Belfast’s Úna Monaghan is a harper, a composer and an exponent of electronic soundscapes – her description – and she combines those talents on her debut solo album, For. The title incidentally comes from the fact that most of the tracks are written for someone. Needless to say this is not a conventional solo harp album.
The opening track, ‘Tubaiste Agus Taisceadán’, is a set of jigs and for the most part is conventional enough, although I thought I heard the odd “wrong” note, before dissolving into ‘Réalta’. This is a harp improvisation played over Úna’s first electro-acoustic composition, itself made up of manipulated harp sounds. ‘Mammy’s’ is a pretty tune – maybe we are being led gently along – and so are ‘Nanny Nora’s And The Clean Player’. Except that the second half is played over a jumbled soundscape that seems to me to represent the rough and tumble of a hurling match – the clean player of the title was Úna’s grandfather and a county hurler.
‘The Choice’ is where Úna really starts to go to town. The piece is about addiction and it rapidly descends into chaos with all thoughts of music obliterated until the harp suddenly bursts through like the sun coming out from behind the clouds.
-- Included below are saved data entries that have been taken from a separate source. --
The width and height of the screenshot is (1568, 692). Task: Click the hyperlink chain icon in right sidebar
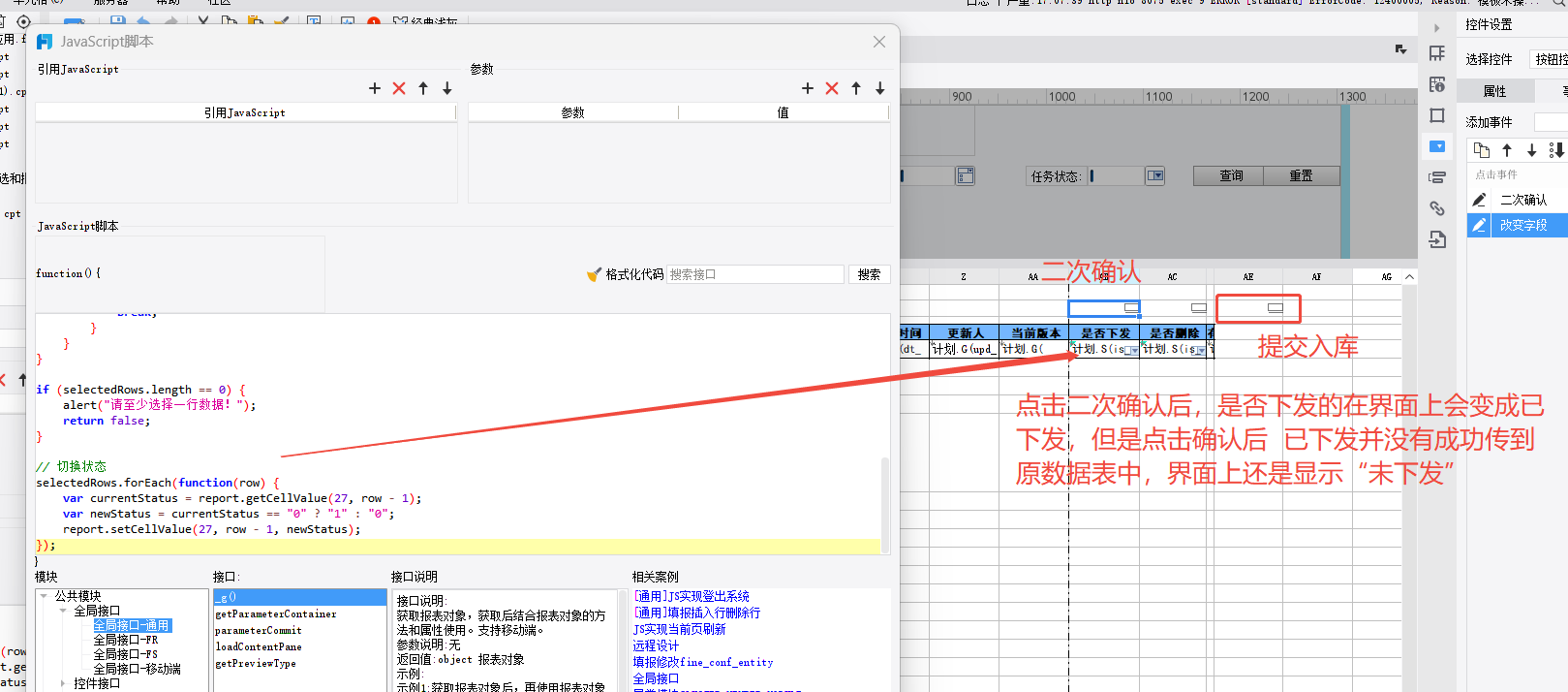coord(1437,208)
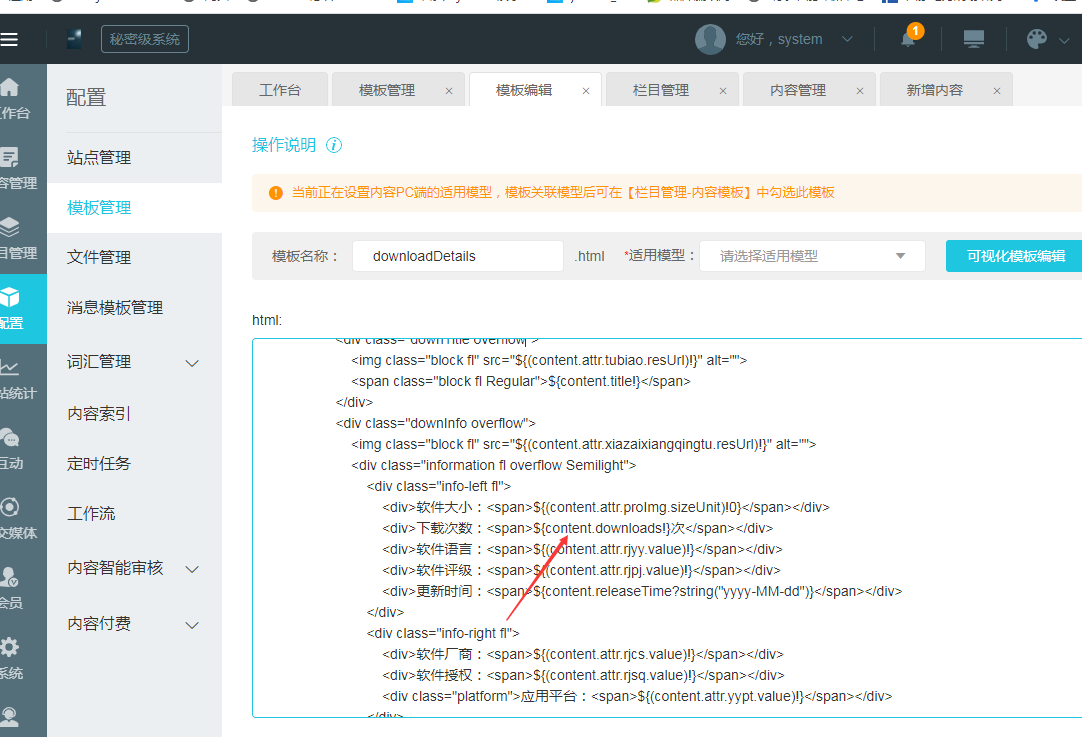Open the notification bell
Viewport: 1082px width, 737px height.
[x=908, y=39]
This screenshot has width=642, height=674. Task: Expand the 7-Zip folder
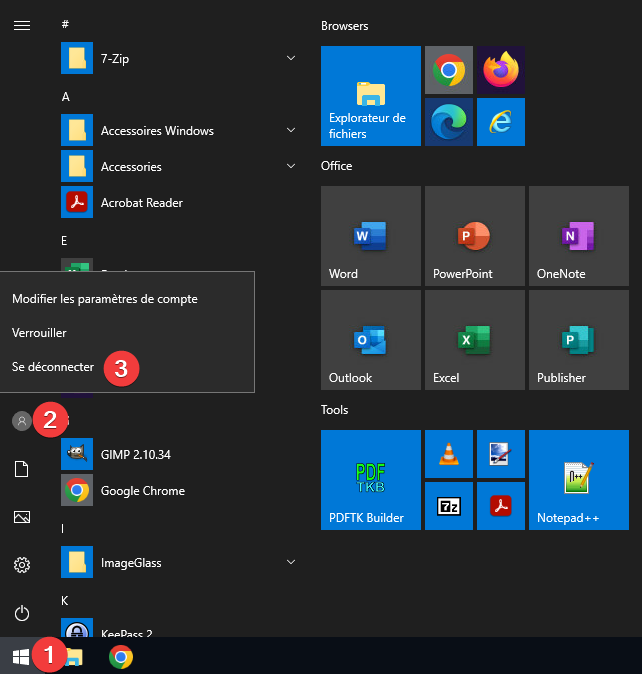(291, 59)
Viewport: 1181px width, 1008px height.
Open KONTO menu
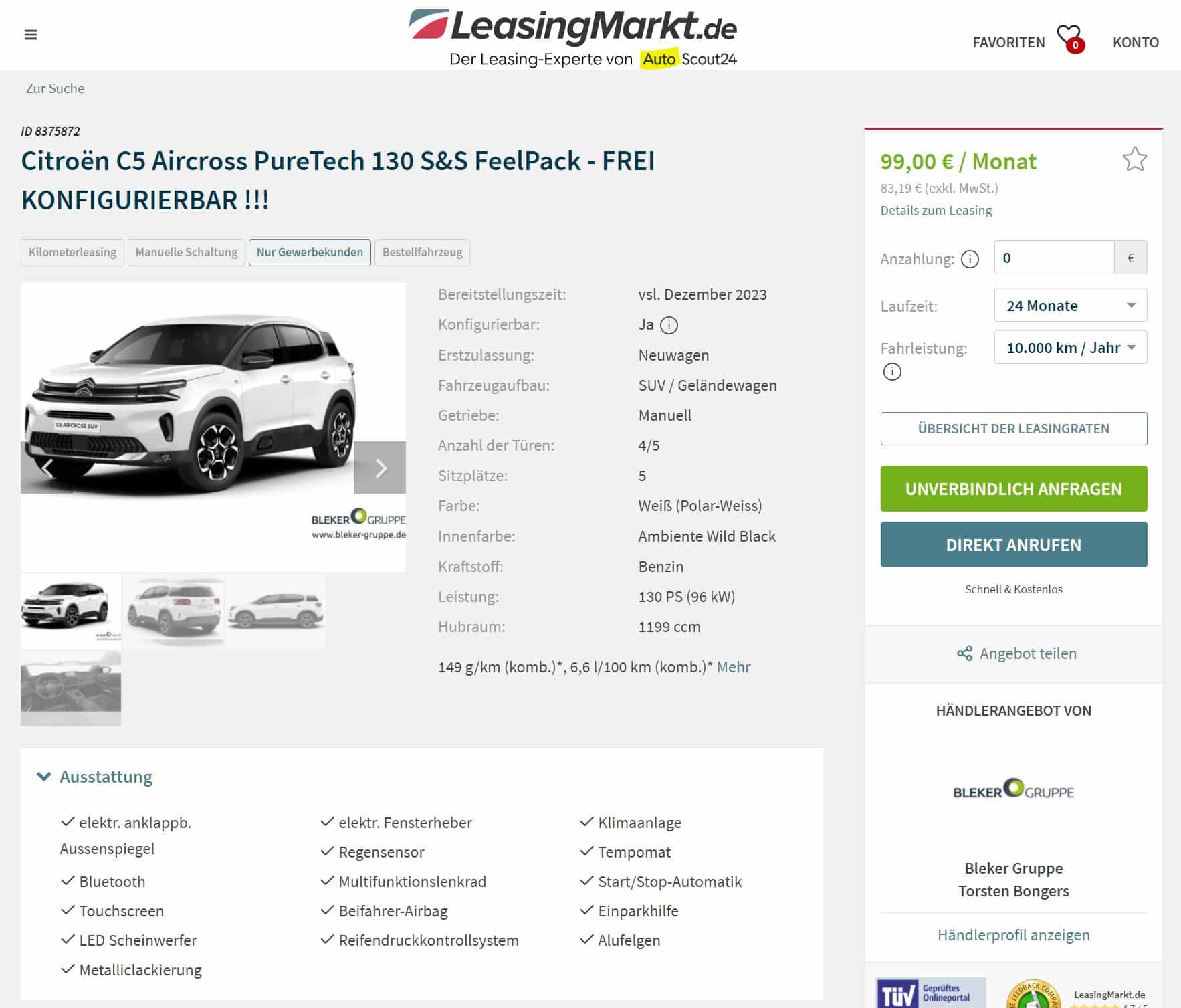pyautogui.click(x=1136, y=42)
It’s a brilliant depiction. ‘An Dearcadh’ is another major piece; three tunes played over a melange of field recordings, everything from kids in the Belfast streets to ships’ horns sounding on Belfast loch. This is sandwiched between two laments, I suppose we must call them, ‘For Her’ and ‘For Mary’, both written in response to deaths. ‘Ómós Do Sheamus’ is melody that emerges from discordant notes over the sound of the sea, as though the player is searching for a tune.
After the lovely ‘Half Moon Lake’ comes the longest track. ‘Naomhóg’ is a suite comprising a jig, an air and a reel, a virtuoso performance – recorded live, remember – and finally we come to the real hard-core soundscape that is ‘The Bodélé Project’ which Úna describes as an installation piece which should involve radios, weather systems and morse code transmissions.
I almost resent having to analyse this album, although by doing so I’ve almost certainly played closer attention than I might otherwise have done. I’d much prefer to play it and let my thoughts follow the music wherever it leads.